Görevin amacı →
Aşağıdaki nimetlere şükür üzerine yazı, “Kulağın kıymetini de sağır olanlar takdir eder.” cümlesinden sonra nasıl sürebilir? Yazının devamını yazın.

Kavuştuğumuz nimetlere şükretmeyi biliyor muyuz?

Bilsek
de bilmesek de Rabbimizin üzerimizdeki nimetleri sayılamayacak kadar
çoktur. Yani nimetler içinde yüzüyoruz… Peki, kavuştuğumuz bunca
nimete şükredebiliyor muyuz? İtiraf edelim ki hayır. Rabbimiz de; “Şükreden kullarım azdır” buyuruyor.
Şükretmiyorsak veya az şükrediyorsak bunun birçok sebebi var:
Birincisi bedâva bulduğumuz ve hiç eksik olmayan nimetlerini nimet olarak görmemeye başlıyoruz.
Hava,
büyük nimet. O olmazsa, hayatta kalmamız mümkün olmaz. Yeryüzünden hava
çekilse çok değil, on dakika sonra hepimiz ölürüz. Havayı yaratan, her
dakika hayatımızı kurtarıyor. Ne kadar şükretsek yine de azdır.
Oksijenin
ne kadar büyük nimet olduğunu, havasız kaldığımızda anlarız. Birisi
boğazımızı sıkarsa veya sauna gibi havasız yerde uzun kalırsak o zaman
havanın kıymetini anlarız.
Sıhhatin güzelliğini, sabahlara
kadar sancılar içinde kıvrananlar bilir. Gözün değerini âmâ olanlar
anlar. Kulağın kıymetini de sağır olanlar takdir eder.

Seçme satırlar →
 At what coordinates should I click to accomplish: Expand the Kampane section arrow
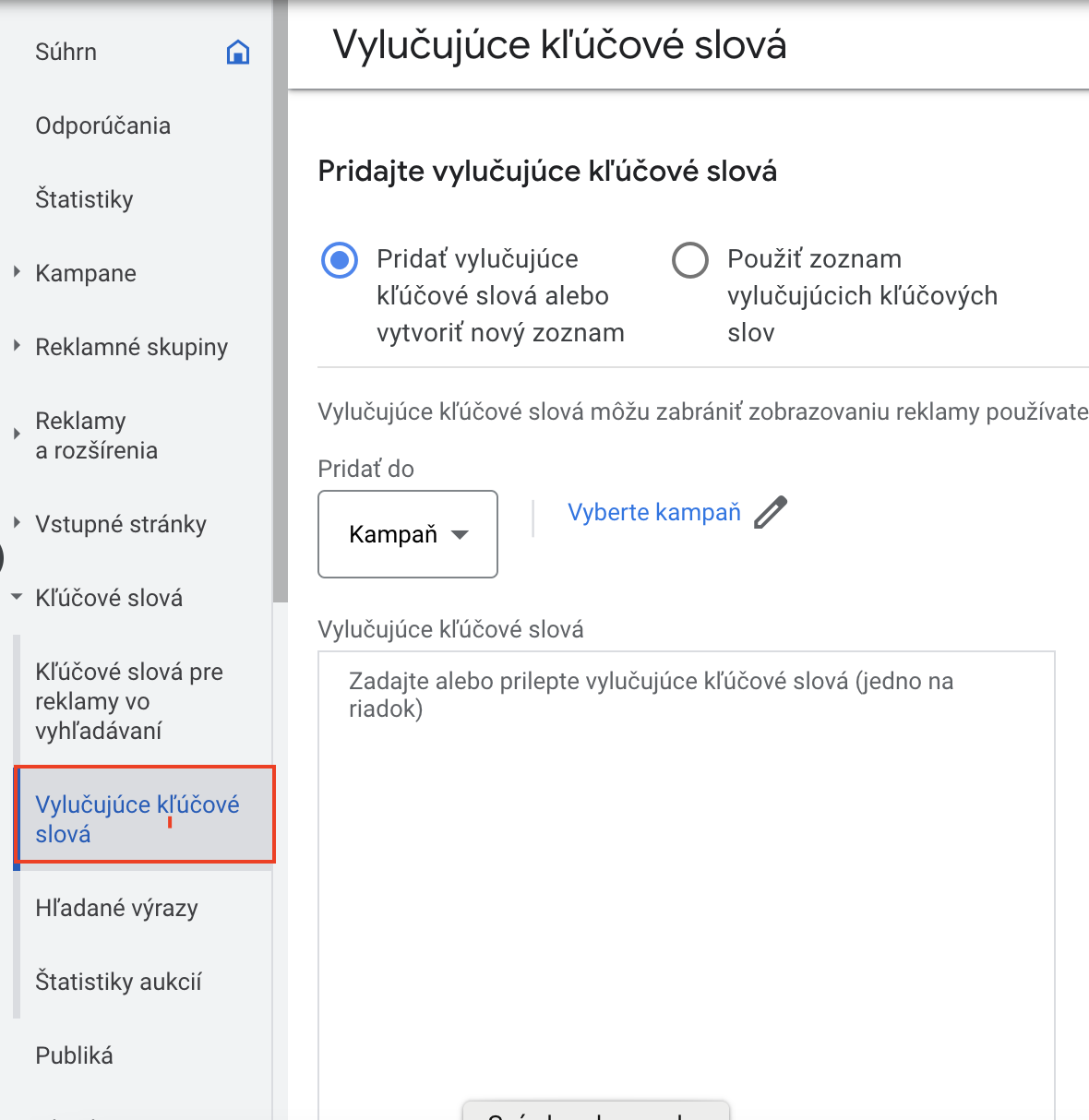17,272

--

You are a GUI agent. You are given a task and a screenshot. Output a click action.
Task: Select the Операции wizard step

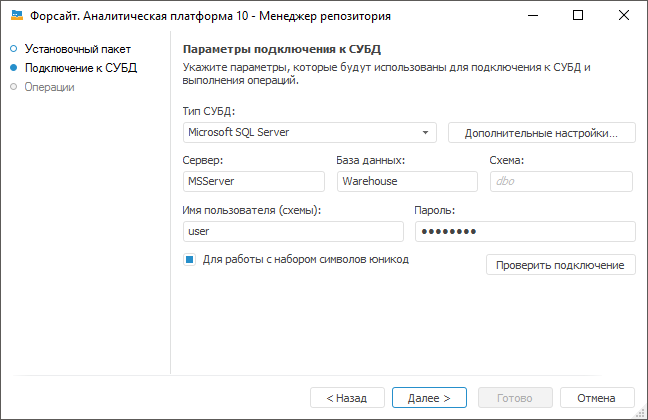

Alıştırma cevabı →
Bir
fakir hocasına dert yanar; çok fakir olduğunu, hiçbir şeyinin olmadığını
söyler. O da, ona sorar; sana deseler ki, gözlerinin karşılığı sana on
bin dirhem verseler razı mısın? Hayır diye cevap verir. Sağır olursan on
bin, ona da hayır der. Dilsiz olsan, konuşamasan on bin dirhem ona da
hayır, ellerin ve ayakların felç olursa on bin. Ona da razı olmaz.
Aklını kaçırsan bir on bin daha verseler ister misin sorusuna da şöyle
cevap verir: Aklımı kaybettikten sonra parayı ne yapacağım!..
Bunun
üzerine hocası der ki; Allah’tan korkmuyor musun? Üzerindeki nimetlerin
birkaç tanesi bile, elli bin dirhem kıymetinden fazladır, nasıl
fakirlikten şikâyet edebilirsin?
Hürriyetin değerini
hapistekiler anlar. Hayatın kıymetini mevtâlar bilir. Hiçbir mevta
yoktur ki, hayata bir gün dahi olsa dönmeyi istemesin. Salih âmel
işleyenler, daha çok sevap kazansınlar, dereceleri daha çok yükselsin
diye. Azap içinde olanlar ise, tövbe etmek için dönmeyi çok arzu ederler
ama bu imkân hiç kimseye verilmemiştir ve verilmez de.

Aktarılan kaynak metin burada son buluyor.